2 Months Into Cranio: Helmet Life and Head Scars

It’s crazy to think that it’s already been two months since Felix had to have surgery on his skull for craniosynostosis. At the time it felt like the worst thing that could have happened to us but now it’s faded into the background as we’ve moved to our new house, started summer vacation, and gotten used to living with a baby in a helmet. I actually forget that the top of his skull is missing sometimes until I’m washing his hair and there’s no bone there.

It’s not actually as gross as it sounds. I thought it was going to be gag-inducing that he would just be a brain with some hair on it but it really is like the soft spots babies have when they’re born, if you took all the soft spots and shoved them together into one mega spot on the top. It was a little nerve wracking to have the kids be around him before we got the helmet, since head injury seemed inevitable, but we made it through the two weeks of post-op recovery until it was time to start helmet therapy.

I don’t love the helmet. It’s clunky and since he gets sweaty in it occasionally it has a high-school-locker-room aroma that is no bueno. We wash it out with alcohol wipes every night but the trick seems to be to occasionally wipe the whole thing out with a handful of purell, rinse it with hot water, and put it out in the sun for a half hour. That’s not medical advice, mind you, since I’m pretty sure they told me not to do stuff like that, but I can’t cuddle with something that smells like a gym sock even if there’s a cute Felix underneath.

They estimated that he’ll go through four helmets over the next year but so far he’s only been in the first one. They scan him in something that looks like a big copier machine every four weeks to see how he’s progressed because his job is to grow from side to side while the helmet’s job is to keep him from getting any larger front to back. There was a huge shift right after surgery and the one month comparison was pretty crazy:

Since then he’s been shifting so slowly that I can’t really see it but the computer can pick it up on the scan.
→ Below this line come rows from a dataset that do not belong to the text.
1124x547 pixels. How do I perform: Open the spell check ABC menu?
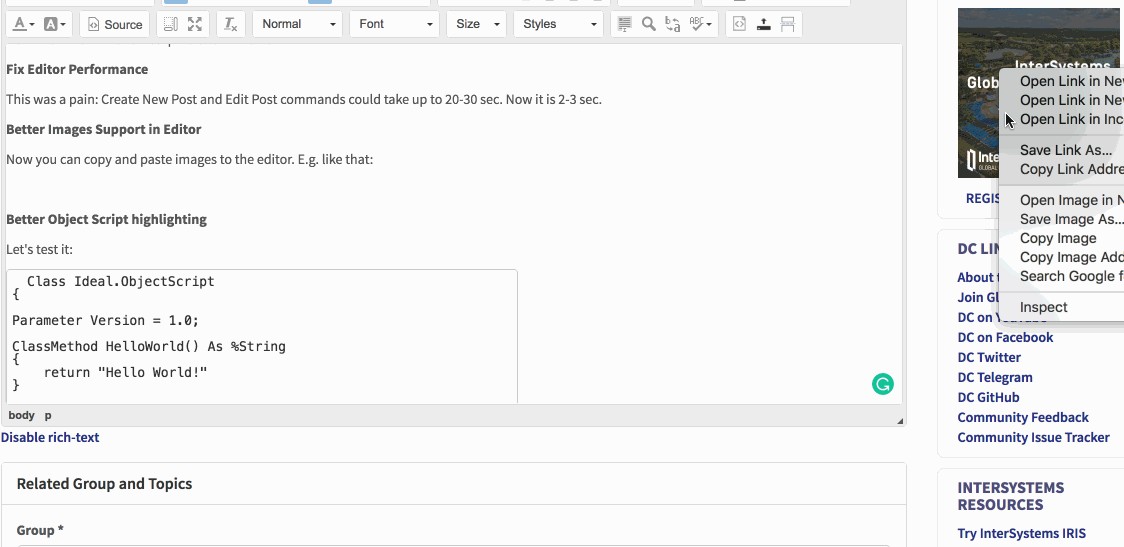pyautogui.click(x=702, y=24)
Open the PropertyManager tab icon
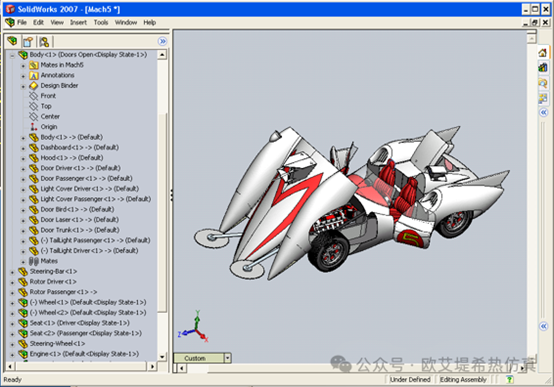554x387 pixels. pos(28,42)
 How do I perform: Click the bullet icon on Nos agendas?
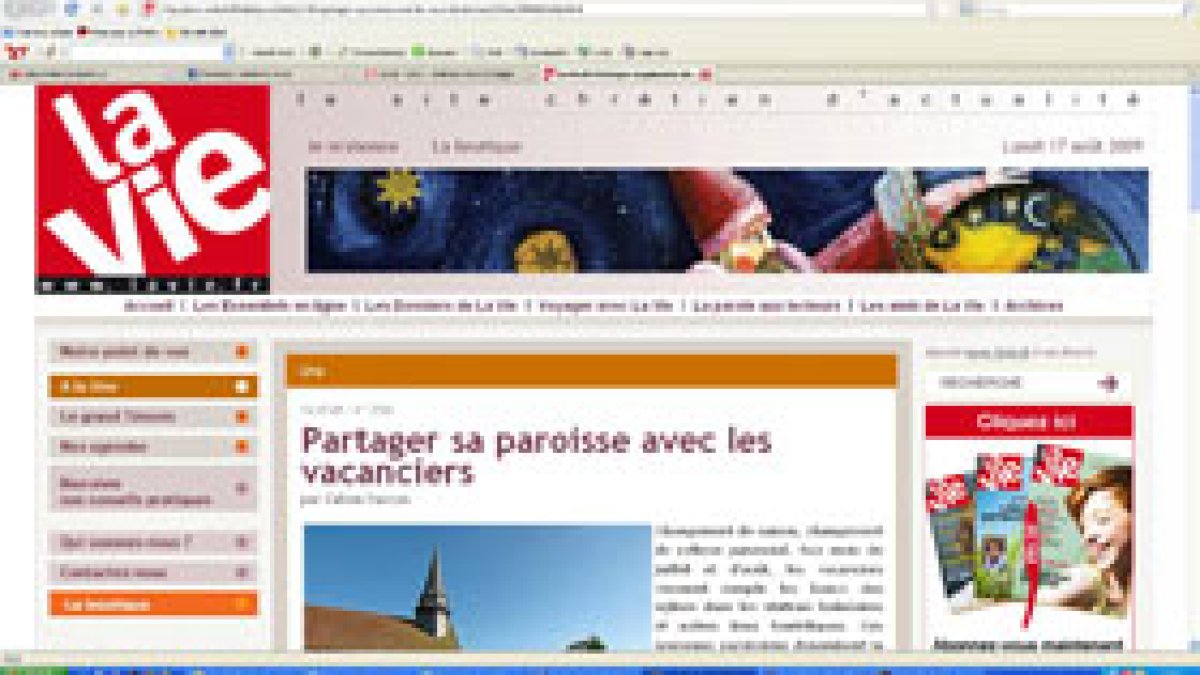coord(241,447)
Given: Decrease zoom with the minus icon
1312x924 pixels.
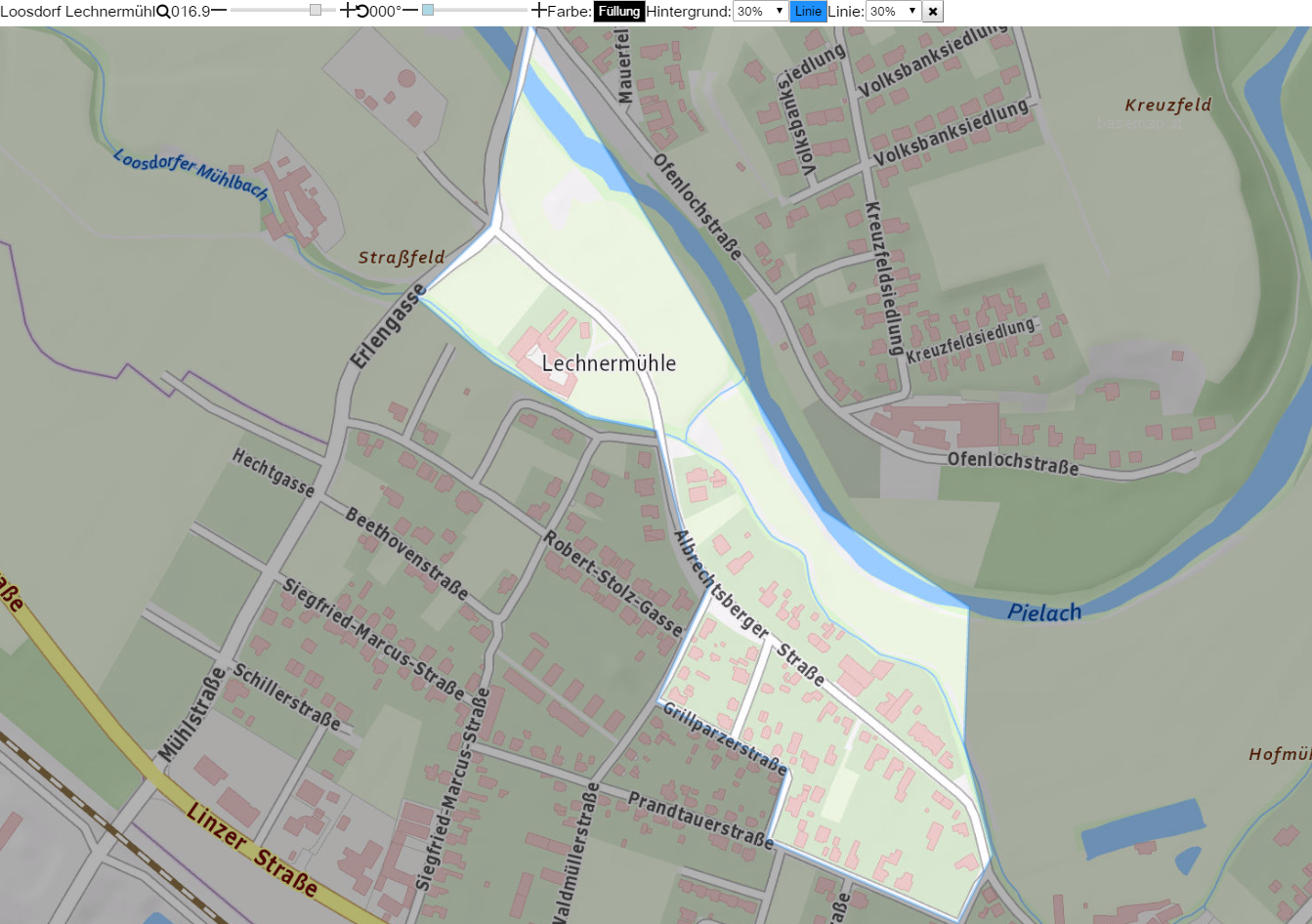Looking at the screenshot, I should tap(219, 11).
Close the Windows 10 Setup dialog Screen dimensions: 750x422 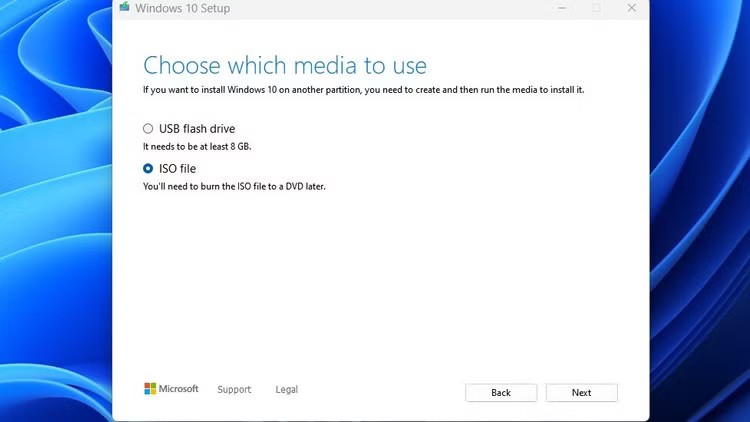tap(631, 8)
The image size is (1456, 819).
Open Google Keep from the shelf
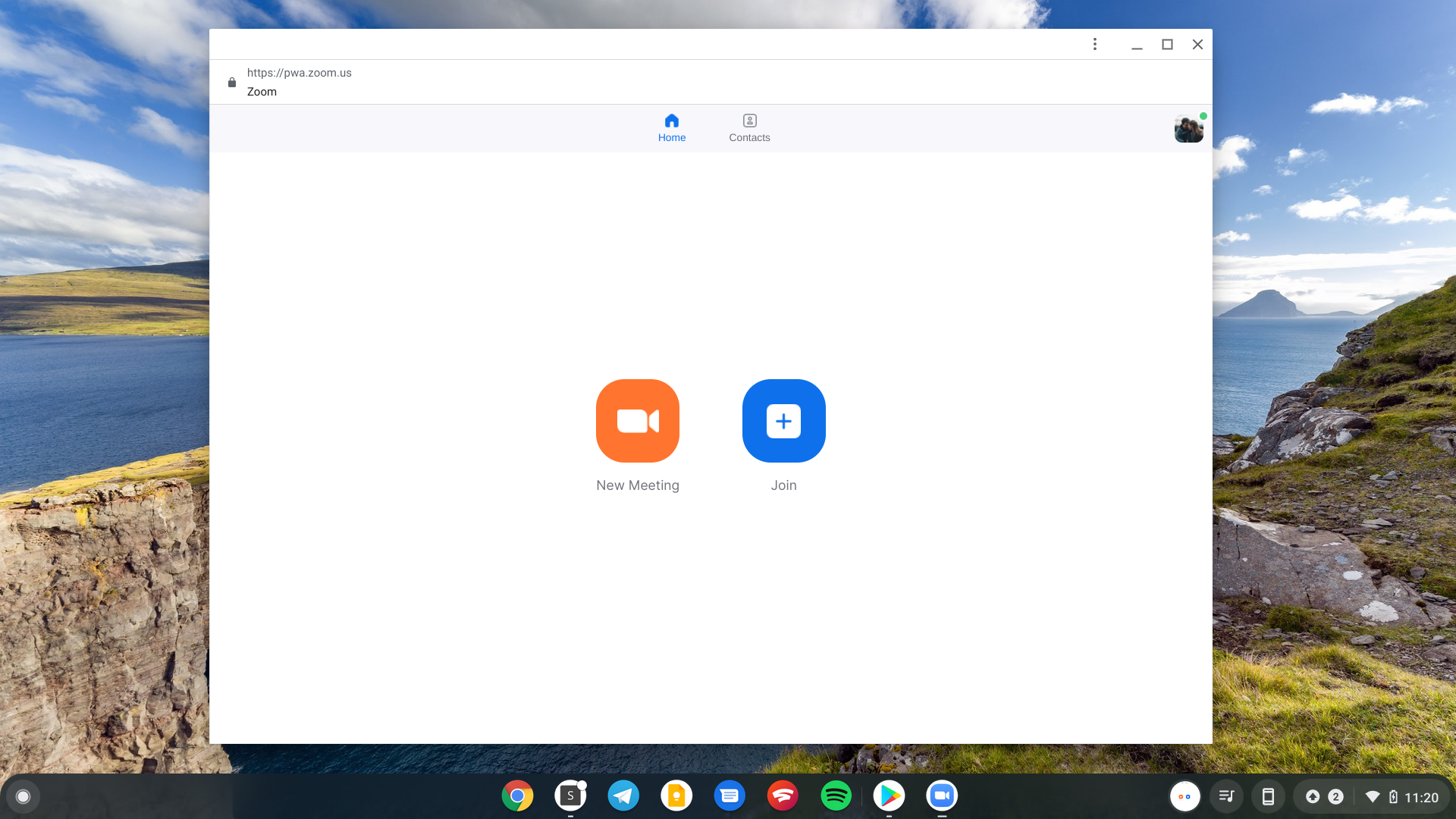click(676, 795)
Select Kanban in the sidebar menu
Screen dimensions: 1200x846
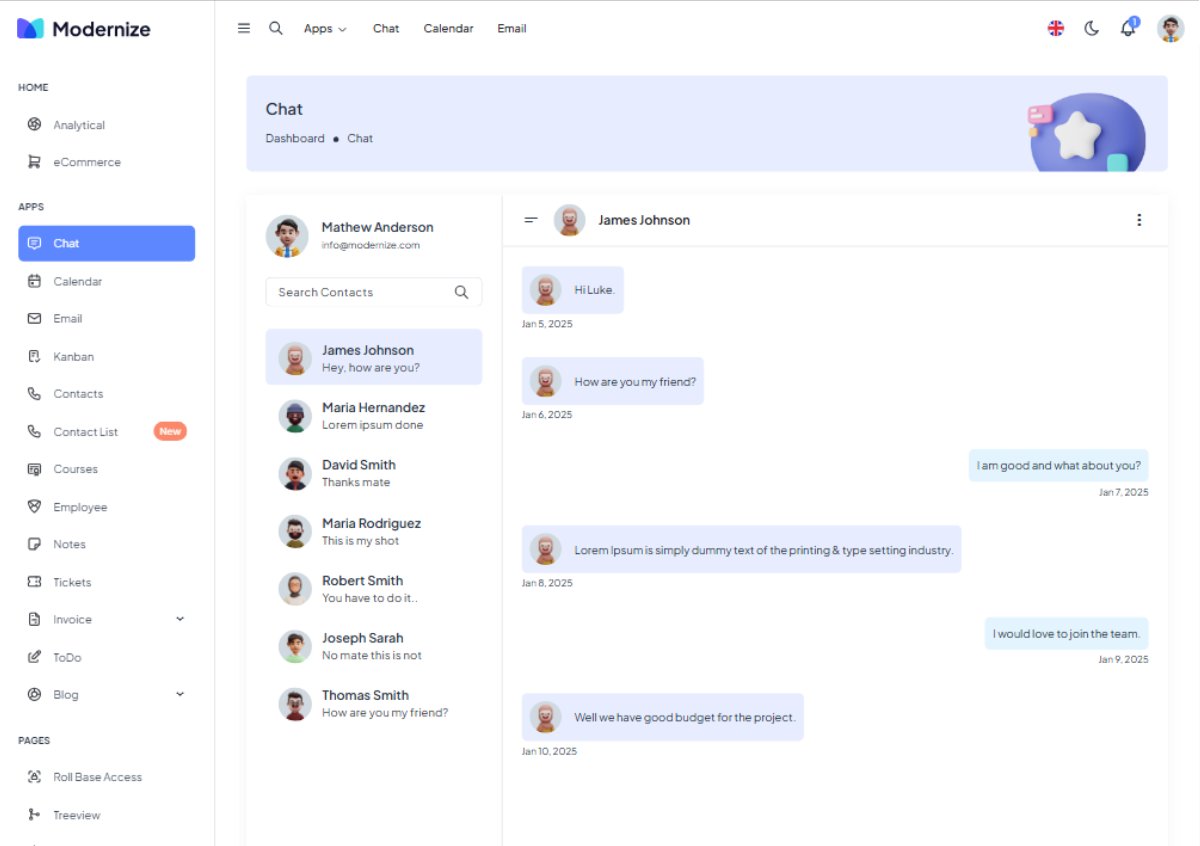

It’s hard because sometimes I get paranoid that his head is actually going back to the “bad” shape since kids have relapsed and had to redo the surgery before but he still looks much different than he did. I don’t know – I’ve always thought he’s handsome.

As for the scars themselves, he’s got some cradle cap right around one of the incisions that’s been a little stubborn but he never had an infection or any kind of irritation following surgery. The stitches dissolved on their own so we didn’t have to worry about that and the surgeon barely looked at him during follow up so I guess that isn’t something they’re losing sleep over.

We go back to see neuro and plastic in about a month and I’m secretly hoping he magically did all of his head shifting faster than any baby ever because those helmets cost us $500 out of pocket. To be fair, though, then he’d just be back to being a big soft spot out in the open so I guess I want the helmet to stick around for a little while. At least he rocks the helmet look!